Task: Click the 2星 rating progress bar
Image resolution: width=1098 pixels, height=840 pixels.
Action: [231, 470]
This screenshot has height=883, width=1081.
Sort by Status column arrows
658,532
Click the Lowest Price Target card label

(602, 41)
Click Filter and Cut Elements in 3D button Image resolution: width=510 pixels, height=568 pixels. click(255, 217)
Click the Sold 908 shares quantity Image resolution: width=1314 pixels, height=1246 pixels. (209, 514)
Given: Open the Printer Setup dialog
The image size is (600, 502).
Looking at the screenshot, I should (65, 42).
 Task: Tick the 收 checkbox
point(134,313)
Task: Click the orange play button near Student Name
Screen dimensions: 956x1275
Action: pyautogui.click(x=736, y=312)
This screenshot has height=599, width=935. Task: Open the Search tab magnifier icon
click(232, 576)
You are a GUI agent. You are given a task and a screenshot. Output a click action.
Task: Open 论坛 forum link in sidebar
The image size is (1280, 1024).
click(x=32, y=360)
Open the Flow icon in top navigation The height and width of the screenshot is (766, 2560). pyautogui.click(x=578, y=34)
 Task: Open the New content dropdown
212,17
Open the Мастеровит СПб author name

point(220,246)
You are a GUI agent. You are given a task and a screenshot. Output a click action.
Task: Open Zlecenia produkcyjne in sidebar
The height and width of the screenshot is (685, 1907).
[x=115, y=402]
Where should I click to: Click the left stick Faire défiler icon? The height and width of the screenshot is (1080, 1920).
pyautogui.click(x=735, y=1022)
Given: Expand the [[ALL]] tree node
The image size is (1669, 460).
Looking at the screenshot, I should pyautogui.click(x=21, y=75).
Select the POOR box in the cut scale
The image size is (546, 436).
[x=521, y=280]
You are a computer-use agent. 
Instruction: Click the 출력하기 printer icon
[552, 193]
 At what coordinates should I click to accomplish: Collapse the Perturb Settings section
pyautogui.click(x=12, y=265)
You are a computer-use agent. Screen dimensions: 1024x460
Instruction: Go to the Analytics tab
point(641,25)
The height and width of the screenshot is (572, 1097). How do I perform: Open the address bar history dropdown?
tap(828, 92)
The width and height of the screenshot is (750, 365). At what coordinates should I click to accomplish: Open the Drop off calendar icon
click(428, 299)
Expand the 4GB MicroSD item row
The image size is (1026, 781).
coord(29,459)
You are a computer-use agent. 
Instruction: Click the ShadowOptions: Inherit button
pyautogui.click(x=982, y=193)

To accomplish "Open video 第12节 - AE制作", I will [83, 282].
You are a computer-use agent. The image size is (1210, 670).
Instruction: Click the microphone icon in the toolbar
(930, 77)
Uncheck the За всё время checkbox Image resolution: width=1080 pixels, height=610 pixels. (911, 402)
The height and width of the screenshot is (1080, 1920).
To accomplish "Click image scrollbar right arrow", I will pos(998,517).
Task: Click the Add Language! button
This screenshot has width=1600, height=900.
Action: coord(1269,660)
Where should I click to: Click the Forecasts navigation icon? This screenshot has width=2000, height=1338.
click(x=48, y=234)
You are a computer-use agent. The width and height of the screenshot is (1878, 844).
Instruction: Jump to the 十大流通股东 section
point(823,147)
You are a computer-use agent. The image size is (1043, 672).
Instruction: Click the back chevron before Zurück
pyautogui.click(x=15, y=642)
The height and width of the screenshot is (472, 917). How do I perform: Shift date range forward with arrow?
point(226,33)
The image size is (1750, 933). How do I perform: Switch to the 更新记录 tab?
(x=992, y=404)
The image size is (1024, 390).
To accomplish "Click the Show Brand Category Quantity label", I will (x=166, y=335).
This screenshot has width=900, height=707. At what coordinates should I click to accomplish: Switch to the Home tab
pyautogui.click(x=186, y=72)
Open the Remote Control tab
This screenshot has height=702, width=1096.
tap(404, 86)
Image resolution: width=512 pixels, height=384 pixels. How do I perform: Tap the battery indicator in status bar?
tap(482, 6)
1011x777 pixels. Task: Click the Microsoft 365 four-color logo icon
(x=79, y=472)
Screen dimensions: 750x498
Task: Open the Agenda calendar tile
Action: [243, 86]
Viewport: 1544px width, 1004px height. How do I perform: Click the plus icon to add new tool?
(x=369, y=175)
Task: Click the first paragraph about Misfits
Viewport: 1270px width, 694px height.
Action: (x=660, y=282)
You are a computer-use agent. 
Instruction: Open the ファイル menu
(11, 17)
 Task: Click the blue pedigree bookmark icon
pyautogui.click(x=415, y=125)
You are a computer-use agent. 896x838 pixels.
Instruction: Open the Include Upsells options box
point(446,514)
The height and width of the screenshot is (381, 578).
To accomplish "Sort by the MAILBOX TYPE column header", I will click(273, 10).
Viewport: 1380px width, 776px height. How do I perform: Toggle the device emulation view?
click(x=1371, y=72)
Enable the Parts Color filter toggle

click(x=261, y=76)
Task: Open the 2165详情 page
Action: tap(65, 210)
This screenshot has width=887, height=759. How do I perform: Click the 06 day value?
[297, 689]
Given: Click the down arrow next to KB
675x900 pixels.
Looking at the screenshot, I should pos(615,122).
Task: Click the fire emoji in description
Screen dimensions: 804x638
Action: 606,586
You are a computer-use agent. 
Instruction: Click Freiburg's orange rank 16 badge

▶ What is required
Beginning with the first line of the listing above, print each line exactly until you have printed the line that contains "Given: Open the Printer Setup dialog".

▶ Solution for this exercise
Task: Click the 2星 rating progress bar
Image resolution: width=1098 pixels, height=840 pixels.
Action: [231, 470]
This screenshot has height=883, width=1081.
Sort by Status column arrows
658,532
Click the Lowest Price Target card label

(602, 41)
Click Filter and Cut Elements in 3D button Image resolution: width=510 pixels, height=568 pixels. click(255, 217)
Click the Sold 908 shares quantity Image resolution: width=1314 pixels, height=1246 pixels. (209, 514)
Given: Open the Printer Setup dialog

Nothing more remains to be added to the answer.